#### Your objective:
Copy the lines of the entries word for word, starting with the line containing "You are a GUI" and continuing through the end of the entries. Leave the pictures out of your copy.

#### Input data:
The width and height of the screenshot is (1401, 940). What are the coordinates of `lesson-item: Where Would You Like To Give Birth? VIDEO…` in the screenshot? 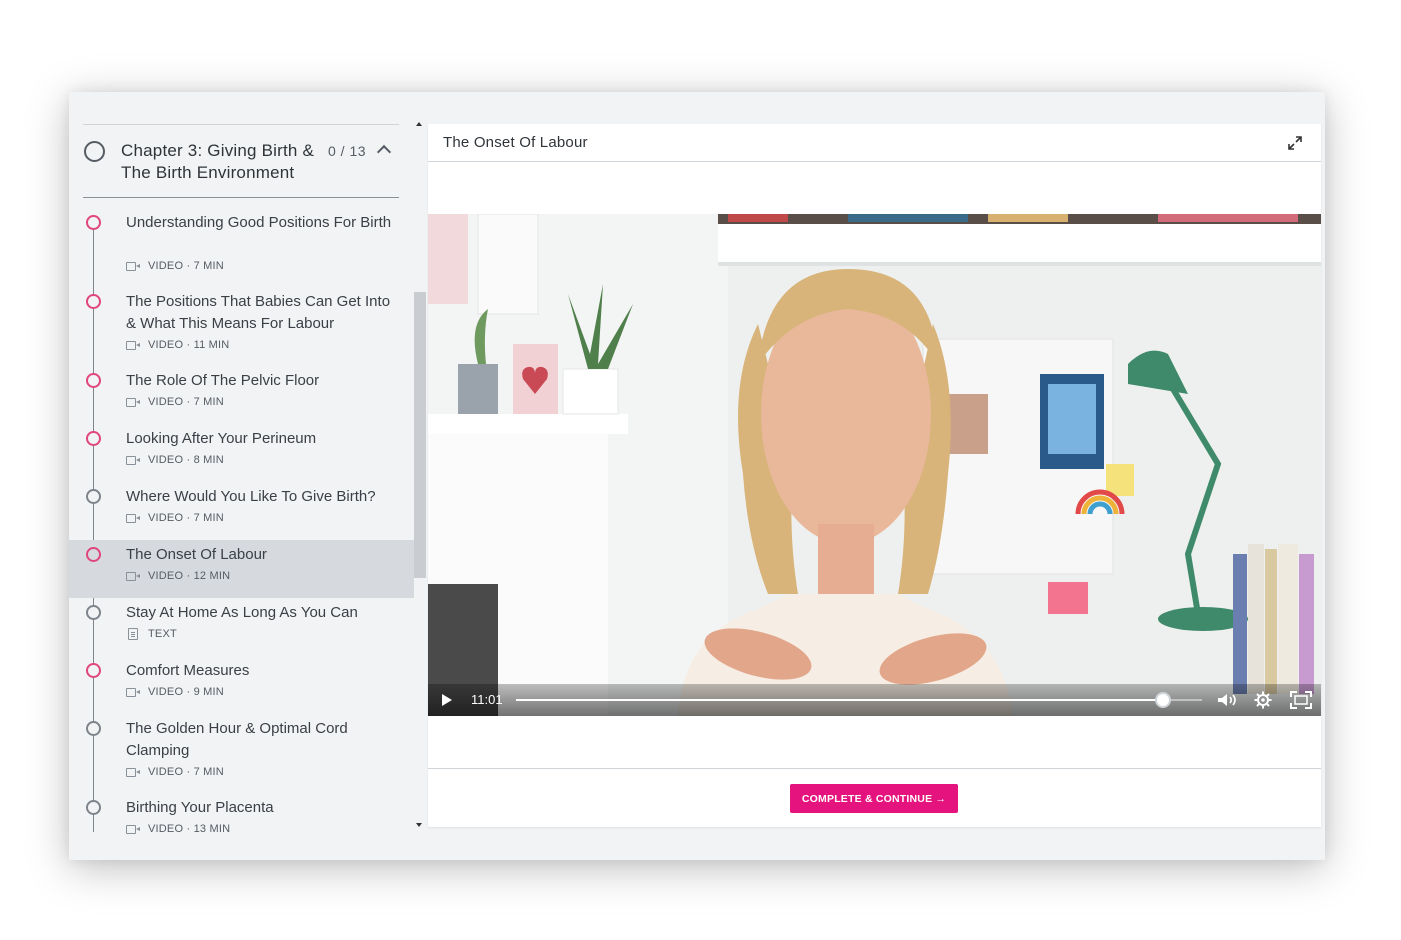 It's located at (242, 511).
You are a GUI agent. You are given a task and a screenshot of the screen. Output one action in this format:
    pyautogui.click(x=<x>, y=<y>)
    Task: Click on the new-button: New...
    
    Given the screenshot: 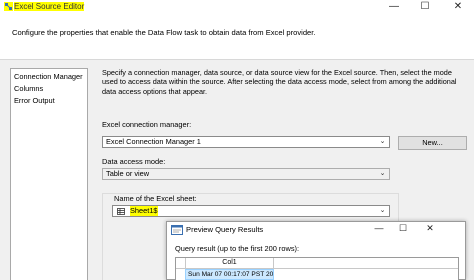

#### Output of the task:
You are a GUI agent. You are given a task and a screenshot of the screen. Output one action in this format:
    pyautogui.click(x=<x>, y=<y>)
    Task: Click on the new-button: New...
    
    Given the screenshot: 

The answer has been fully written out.